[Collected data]
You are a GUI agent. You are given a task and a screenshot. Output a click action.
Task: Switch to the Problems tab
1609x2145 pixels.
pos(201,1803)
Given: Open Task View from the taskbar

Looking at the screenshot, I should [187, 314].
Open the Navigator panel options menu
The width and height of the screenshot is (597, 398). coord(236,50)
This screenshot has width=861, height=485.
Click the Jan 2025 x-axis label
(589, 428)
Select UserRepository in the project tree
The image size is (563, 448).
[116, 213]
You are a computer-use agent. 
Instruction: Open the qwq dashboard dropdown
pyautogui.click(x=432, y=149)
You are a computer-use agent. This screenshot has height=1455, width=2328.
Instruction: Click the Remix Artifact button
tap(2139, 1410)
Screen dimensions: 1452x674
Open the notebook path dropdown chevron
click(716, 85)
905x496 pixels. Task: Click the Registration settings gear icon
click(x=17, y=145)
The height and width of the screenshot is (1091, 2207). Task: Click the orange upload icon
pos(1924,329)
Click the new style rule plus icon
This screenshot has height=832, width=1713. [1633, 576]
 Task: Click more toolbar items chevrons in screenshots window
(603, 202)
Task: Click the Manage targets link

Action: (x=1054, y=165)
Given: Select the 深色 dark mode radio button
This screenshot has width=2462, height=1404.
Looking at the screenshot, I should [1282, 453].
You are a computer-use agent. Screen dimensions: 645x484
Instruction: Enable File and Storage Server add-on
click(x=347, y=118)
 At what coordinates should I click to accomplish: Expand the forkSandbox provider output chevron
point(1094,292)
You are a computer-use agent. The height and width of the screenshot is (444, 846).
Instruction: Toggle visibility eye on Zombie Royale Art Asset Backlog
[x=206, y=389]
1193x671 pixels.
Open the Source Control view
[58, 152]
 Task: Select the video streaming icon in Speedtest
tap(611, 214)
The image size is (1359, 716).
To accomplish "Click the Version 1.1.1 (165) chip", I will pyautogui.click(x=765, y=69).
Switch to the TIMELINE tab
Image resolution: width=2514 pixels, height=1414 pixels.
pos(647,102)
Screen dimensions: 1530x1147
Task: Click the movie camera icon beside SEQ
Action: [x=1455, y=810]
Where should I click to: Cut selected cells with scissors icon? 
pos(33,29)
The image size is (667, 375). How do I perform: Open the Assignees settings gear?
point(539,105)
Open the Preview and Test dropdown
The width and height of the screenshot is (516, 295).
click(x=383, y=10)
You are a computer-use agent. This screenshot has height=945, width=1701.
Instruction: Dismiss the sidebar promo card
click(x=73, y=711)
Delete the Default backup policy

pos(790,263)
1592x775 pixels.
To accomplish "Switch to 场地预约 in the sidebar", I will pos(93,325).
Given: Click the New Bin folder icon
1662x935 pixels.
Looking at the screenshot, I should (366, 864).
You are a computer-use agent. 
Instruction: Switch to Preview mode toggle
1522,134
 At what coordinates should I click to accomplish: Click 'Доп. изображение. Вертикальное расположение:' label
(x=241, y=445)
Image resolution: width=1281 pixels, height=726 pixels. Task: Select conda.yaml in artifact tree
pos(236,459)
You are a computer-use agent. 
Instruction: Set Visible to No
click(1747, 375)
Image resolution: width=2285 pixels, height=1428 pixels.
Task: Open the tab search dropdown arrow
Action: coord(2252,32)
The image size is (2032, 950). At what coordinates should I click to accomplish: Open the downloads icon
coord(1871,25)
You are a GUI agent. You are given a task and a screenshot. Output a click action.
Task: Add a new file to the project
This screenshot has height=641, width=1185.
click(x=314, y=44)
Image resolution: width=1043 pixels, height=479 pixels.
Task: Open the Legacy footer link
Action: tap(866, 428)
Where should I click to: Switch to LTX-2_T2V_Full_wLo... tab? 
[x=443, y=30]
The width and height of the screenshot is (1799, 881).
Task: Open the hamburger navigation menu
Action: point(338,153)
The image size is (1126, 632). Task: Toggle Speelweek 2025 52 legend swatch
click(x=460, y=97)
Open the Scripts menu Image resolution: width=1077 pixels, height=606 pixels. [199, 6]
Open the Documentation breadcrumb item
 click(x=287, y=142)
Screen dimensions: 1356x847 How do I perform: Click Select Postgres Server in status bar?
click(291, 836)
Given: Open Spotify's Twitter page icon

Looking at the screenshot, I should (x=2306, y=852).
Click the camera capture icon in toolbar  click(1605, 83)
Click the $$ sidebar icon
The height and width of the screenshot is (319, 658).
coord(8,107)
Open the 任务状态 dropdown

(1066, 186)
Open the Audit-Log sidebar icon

(Work instruction) Quote the data above from the line containing "Where should I click to: Switch" to the line containing "Click the camera", inclusive, and stop.

(Response to the exercise)
Where should I click to: Switch to LTX-2_T2V_Full_wLo... tab? 
[x=443, y=30]
The width and height of the screenshot is (1799, 881).
Task: Open the hamburger navigation menu
Action: point(338,153)
The image size is (1126, 632). Task: Toggle Speelweek 2025 52 legend swatch
click(x=460, y=97)
Open the Scripts menu Image resolution: width=1077 pixels, height=606 pixels. [199, 6]
Open the Documentation breadcrumb item
 click(x=287, y=142)
Screen dimensions: 1356x847 How do I perform: Click Select Postgres Server in status bar?
click(291, 836)
Given: Open Spotify's Twitter page icon

Looking at the screenshot, I should (x=2306, y=852).
Click the camera capture icon in toolbar  click(1605, 83)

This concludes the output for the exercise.